Turisti in Islanda? Vacanze un po’ meno care, ma forse per poco
Il turismo era arrivato a pesare per un terzo del pil nel 2015. Ma i numeri di questi primi mesi dell’anno sono impietosi, per quanto non del tutto inattesi: a maggio, i turisti in arrivo sono crollati del 24%, i pernottamenti del 5,5%. E così, l’occupazione sta calando, come dimostra l’aumento del tasso di disoccupazione dal 3% di inizio anno al 3,6% del mese scorso. La banca centrale lo vede in salita al 3,9% entro fine anno. Nulla di preoccupante, specie se si raffronta il dato con la situazione internazionale; semmai, la conferma che il boom sia alle spalle.
Anzi, lo stesso governatore Mar Gudmundsson ha avvertito che il fallimento di Wow Air a marzo avrà un impatto significativamente negativo sull’economia isolana. Se l’anno scorso si prevedeva che nel 2019 sarebbe cresciuta dell’1,9%, adesso si teme una recessione dello 0,4%.
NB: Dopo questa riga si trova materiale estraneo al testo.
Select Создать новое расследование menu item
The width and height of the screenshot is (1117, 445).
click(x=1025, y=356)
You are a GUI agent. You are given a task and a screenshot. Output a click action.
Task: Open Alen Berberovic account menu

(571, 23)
Turisti restano molto numerosi
Per quanto in contrazione, il turismo si mostra un settore ben più solido di 10 anni fa. I passeggeri in transito all’aeroporto di Keflavik quest’anno scenderanno a 8,9 milioni dai 9,8 del 2018, ma risulteranno pur sempre 5 volte tanto quelli nel 2009. A maggio, la banca centrale ha tagliato i tassi di mezzo punto percentuale al 4%, mentre il governo si dice pronto a intervenire con stimoli per sostenere l’economia. Per quest’anno, almeno prima che soffiassero i venti di crisi, si stimava un surplus di bilancio pari all’1% del pil. Almeno parte di esso verrebbe impiegato a sostegno del turismo. Dunque, la leva fiscale e quella monetaria sarebbero preparate a gestire una crisi, forse più di sempre. E, comunque, gli islandesi sono abituati a cambi repentini, frequenti e marcati di fortuna.
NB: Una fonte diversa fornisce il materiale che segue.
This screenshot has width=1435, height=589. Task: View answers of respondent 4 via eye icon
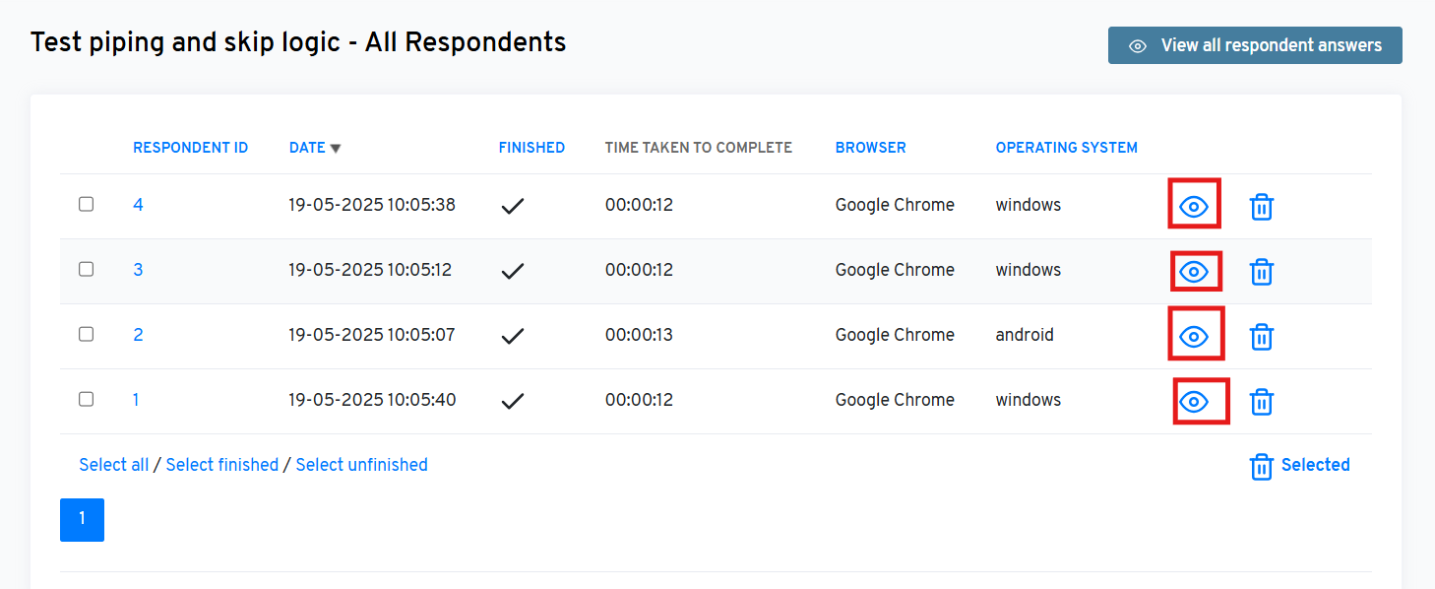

A dare sollievo all’economia islandese ci sta pensando anche la corona. Il cambio si è indebolito contro l’euro del 6% quest’anno, salendo a 141,5. Rispetto ai livelli di maggio 2017, risulta essersi deprezzato di ben il 28%. Proprio la super corona ha contribuito a porre fine al boom del turismo, aumentando il costo delle vacanze nell’isola, dove già i prezzi sono di per sé elevati. Non pare, comunque, che gli investitori siano granché preoccupati di un nuovo fallimento finanziario, pur scottati dall’introduzione dei controlli sui capitali, tutt’ora parzialmente in vigore.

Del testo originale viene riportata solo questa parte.